Personal information
- Nationality: American
- Born: Cameron Malik Burrell September 11, 1994 Houston, Texas, U.S.
- Died: August 9, 2021 (aged 26) Houston, Texas, U.S.
- Employer(s): Nike and Red Bull

Sport
- Sport: Track and field
- Events: 60 m; 100 m; Long jump; 4×100 m relay;
- College team: Houston Cougars (2014–2018)
- Turned pro: June 2018
- Coached by: Leroy Burrell and Carl Lewis

Achievements and titles
- Personal bests: 60 m: 6.48 s (2016); 100 m: 9.93 s (2017, 2018); 200 m: 20.75 s (2016); Long jump: 8.06 m (2015, 26 ft 5+1⁄4 in);

Medal record
Men's track and field
Representing the United States
World Relays
| Silver medal – second place | 2019 Yokohama | 4×100 m relay |
Athletics World Cup
| Gold medal – first place | 2018 London | 4×100 m relay |
NACAC Championships
| Bronze medal – third place | 2018 Toronto | 100 m |
| Gold medal – first place | 2015 San José | Long jump |
Universiade
| Silver medal – second place | 2017 Taipei | 4×100 m relay |
| Bronze medal – third place | 2017 Taipei | 100 m |
World Junior Championships
| Gold medal – first place | 2012 Barcelona | 4×100 m relay |
Pan American Junior Championships
| Gold medal – first place | 2013 Medellín | 4×100 m relay |
World Youth Championships
| Gold medal – first place | 2011 Villneuve-d'Ascq | Medley relay |

= Cameron Burrell =

American sprinter (1994–2021)

Cameron Malik Burrell (September 11, 1994 – August 9, 2021) was an American sprinter. He was the NCAA Division I champion over 100 meters in 2018, and anchored the Houston Cougars to victory in the 4 × 100 meters relay in 2017 and 2018. He ran for the United States 4 × 100 m relay team at the World Junior Championships in 2012 and the World Relays in 2019, with the team earning gold and silver from each competition respectively. Additionally Burrell anchored the U.S. 4 × 100 m relay team to gold at the inaugural Athletics World Cup in 2018.

He was the son of Olympic champion and former 100 meters world record holder Leroy Burrell and Olympic champion Michelle Finn-Burrell. He was also the godson of former track and field star Carl Lewis. On June 8, 2017, he became the 121st man to break the 10-second barrier over 100 meters in a time of 9.93 seconds, beating his father's school record set five years before Cameron's birth by one hundredth of a second. He repeated this feat a year later at the USA Championships.

==Early life==
Cameron Malik Burrell was born on September 11, 1994, to former 100m world record holder Leroy Burrell and Olympic gold medalist Michelle Finn-Burrell. He has two siblings, Joshua and Jaden. Growing up, Cameron Burrell was surrounded by athletics; in addition to his parents' athletic background, his aunt Dawn Burrell was the 2001 World Indoor Champion in the Long Jump. His father's teammate and close friend was Carl Lewis, who knew Cameron his whole life. Despite this, his family never forced him into athletics, though Cameron already knew he wanted to be a sprinter at a very young age.

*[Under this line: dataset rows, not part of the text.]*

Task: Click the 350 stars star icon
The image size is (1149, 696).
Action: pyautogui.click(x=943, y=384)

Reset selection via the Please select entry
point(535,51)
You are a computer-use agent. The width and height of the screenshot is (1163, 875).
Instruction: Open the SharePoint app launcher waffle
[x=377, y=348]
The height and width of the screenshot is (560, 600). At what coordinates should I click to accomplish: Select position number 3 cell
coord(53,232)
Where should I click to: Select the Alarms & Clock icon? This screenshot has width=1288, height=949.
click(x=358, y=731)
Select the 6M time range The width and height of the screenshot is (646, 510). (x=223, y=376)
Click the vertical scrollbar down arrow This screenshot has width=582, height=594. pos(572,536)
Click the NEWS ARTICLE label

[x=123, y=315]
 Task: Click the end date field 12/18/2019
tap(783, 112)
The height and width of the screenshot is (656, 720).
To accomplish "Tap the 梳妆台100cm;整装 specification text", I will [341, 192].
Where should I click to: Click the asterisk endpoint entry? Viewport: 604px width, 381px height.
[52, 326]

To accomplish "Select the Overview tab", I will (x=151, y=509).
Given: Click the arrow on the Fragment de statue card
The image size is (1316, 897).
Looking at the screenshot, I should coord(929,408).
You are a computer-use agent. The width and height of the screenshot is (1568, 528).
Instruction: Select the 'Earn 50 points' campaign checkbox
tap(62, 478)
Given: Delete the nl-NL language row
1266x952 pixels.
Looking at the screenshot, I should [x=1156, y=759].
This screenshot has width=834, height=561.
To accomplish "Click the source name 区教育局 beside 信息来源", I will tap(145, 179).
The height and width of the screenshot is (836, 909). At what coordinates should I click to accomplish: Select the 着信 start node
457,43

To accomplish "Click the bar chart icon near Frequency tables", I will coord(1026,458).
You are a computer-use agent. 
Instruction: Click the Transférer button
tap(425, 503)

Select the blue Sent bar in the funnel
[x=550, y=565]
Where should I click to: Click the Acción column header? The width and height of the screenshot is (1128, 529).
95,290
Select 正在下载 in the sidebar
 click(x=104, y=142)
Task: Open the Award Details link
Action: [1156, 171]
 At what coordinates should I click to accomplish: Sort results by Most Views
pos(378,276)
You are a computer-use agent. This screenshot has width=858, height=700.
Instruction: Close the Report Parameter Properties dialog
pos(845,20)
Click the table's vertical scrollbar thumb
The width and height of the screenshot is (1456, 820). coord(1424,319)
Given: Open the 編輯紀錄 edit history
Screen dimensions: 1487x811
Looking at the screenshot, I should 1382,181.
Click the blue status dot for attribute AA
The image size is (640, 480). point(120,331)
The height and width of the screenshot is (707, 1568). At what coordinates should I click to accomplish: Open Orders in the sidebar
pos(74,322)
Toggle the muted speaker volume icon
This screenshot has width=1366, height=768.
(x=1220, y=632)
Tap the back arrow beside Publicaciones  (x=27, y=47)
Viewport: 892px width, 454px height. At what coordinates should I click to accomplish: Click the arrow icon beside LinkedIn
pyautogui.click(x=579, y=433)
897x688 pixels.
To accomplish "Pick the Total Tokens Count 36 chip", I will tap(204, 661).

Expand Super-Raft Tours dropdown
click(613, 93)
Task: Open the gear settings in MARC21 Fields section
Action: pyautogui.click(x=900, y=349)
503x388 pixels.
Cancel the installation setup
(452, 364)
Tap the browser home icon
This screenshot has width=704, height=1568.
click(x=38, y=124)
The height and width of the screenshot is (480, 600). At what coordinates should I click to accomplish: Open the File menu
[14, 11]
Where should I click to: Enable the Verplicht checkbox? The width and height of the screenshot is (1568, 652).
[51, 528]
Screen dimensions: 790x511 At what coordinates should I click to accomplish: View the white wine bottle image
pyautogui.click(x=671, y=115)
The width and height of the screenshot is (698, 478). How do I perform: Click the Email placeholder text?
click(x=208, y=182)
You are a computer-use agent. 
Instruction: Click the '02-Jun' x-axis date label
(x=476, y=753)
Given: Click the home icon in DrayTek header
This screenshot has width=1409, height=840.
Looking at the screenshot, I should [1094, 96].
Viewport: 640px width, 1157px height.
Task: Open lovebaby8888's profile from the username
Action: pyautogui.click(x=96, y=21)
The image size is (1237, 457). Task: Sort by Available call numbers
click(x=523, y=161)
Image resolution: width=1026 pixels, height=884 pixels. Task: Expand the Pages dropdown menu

Cameron attended Ridge Point High School in Missouri City, Texas. Throughout his junior years, he competed at the 2011 World Youth Championships in Lille, the 2012 World Junior Championships in Barcelona, and the 2013 Pan American Junior Championships in Medellín. He also formed a close friendship with his rival from Morton Ranch High School, Elijah Hall. After graduating from Ridge Point in June 2013, Burrell chose to follow in his father's footsteps and attend the University of Houston, where his father was coaching.

==Collegiate career==
===2014–2015===
During his freshman year, Burrell made the NCAA Indoor 60m final, where he finished 6th. Outdoors, he ran a leg on the 4 × 100 m relay at the NCAA Outdoor Championships but finished 7th in the heats and did not qualify for the final. He started out strong in his sophomore season, but suffered an injury and was forced to miss the Indoor Championships and Redshirt his outdoor season.

===2016===
Burrell returned to competition in 2016, and finished 2nd in the NCAA 60m final, setting a school record at 6.48. Outdoors, he won his first conference title in the 100m and finished 4th at the NCAA Championships in 10.26.

===2017===
Burrell once again finished 2nd at the NCAA 60m final, this time to Christian Coleman of Tennessee, who equaled the collegiate record of 6.45. During the outdoor season, he broke his father's long-standing school record in the 100m with 9.93 during the semifinals of the NCAA Championships. In the final, he finished second to Coleman again. During the 4 × 100 m however, he anchored Houston to the victory in 38.34.

===2018===
Having already completed four indoor seasons, Burrell was able to compete only outdoors. At the NCAA Championships, he anchored the Cougars to a collegiate record in the 4 × 100 m, defending their title from the previous year. Then, with two other Cougars in the 100m final, he finally won his first NCAA individual title, with Elijah Hall 2nd and Mario Burke 8th. Burrell dedicated his win to his teammate Brian Barraza, who fell after leading in the steeplechase and finished in 10th.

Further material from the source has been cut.